Di ujung lorong, beberapa staf IT berlari kecil, membawa kabel dan alat cadangan. Salah satunya menoleh, wajahnya langsung kaget melihat siapa yang datang.
“P—Pak Bhumi?!”
“Di mana ruang server utama?” tanya Bhumi cepat, nada suaranya datar tapi tegas.
“Di—di ujung, Pak. Ibu Rembulan dan timnya masih di dalam, pak Mario juga udah didalam pak!”
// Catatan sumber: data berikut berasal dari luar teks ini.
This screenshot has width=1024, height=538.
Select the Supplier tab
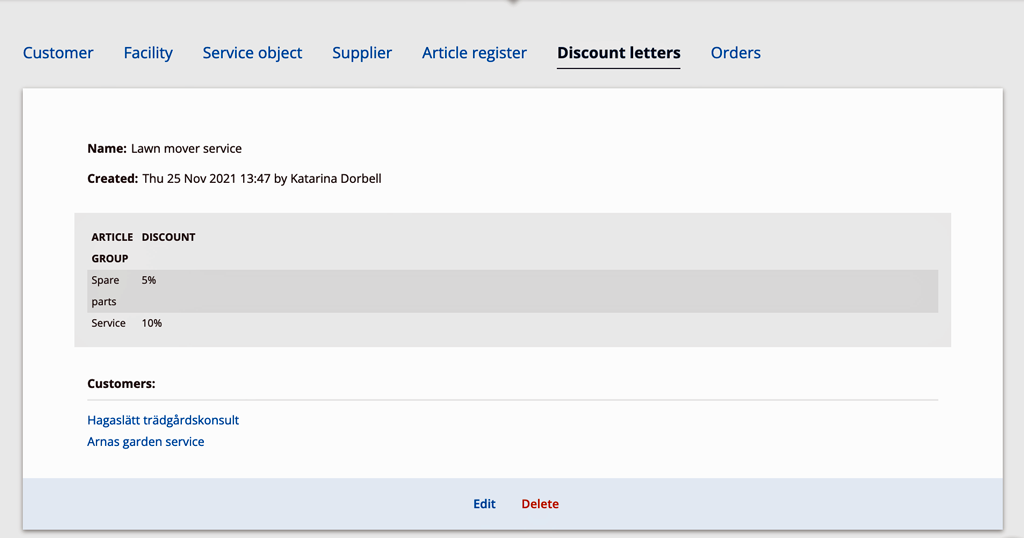pyautogui.click(x=362, y=53)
Bhumi langsung melangkah tanpa ragu. Udara makin dingin, lampu makin redup, dan dari balik kaca pintu kedap suara di depan, ia bisa melihat cahaya layar yang berkedip cepat, bayangan beberapa orang yang bergerak, dan di tengahnya — sosok perempuan dengan rambut bergelombang, fokus penuh di depan laptopnya. Hatinya langsung mengeras tanpa alasan logis.
Satu tangan Bhumi menempel di gagang pintu, dan di momen itu, ia sadar betapa cepat detak jantungnya berlari. Untuk pertama kalinya dalam waktu lama, ia bukan hanya seorang CEO yang akan menghadapi masalah sistem… tapi seorang pria yang tanpa sadar sedang bergegas karena takut kehilangan kendali — pada perasaan yang baru saja mulai tumbuh.
“Rembulan…” ucapnya pelan,
sebelum akhirnya mendorong pintu ruang server dan melangkah masuk.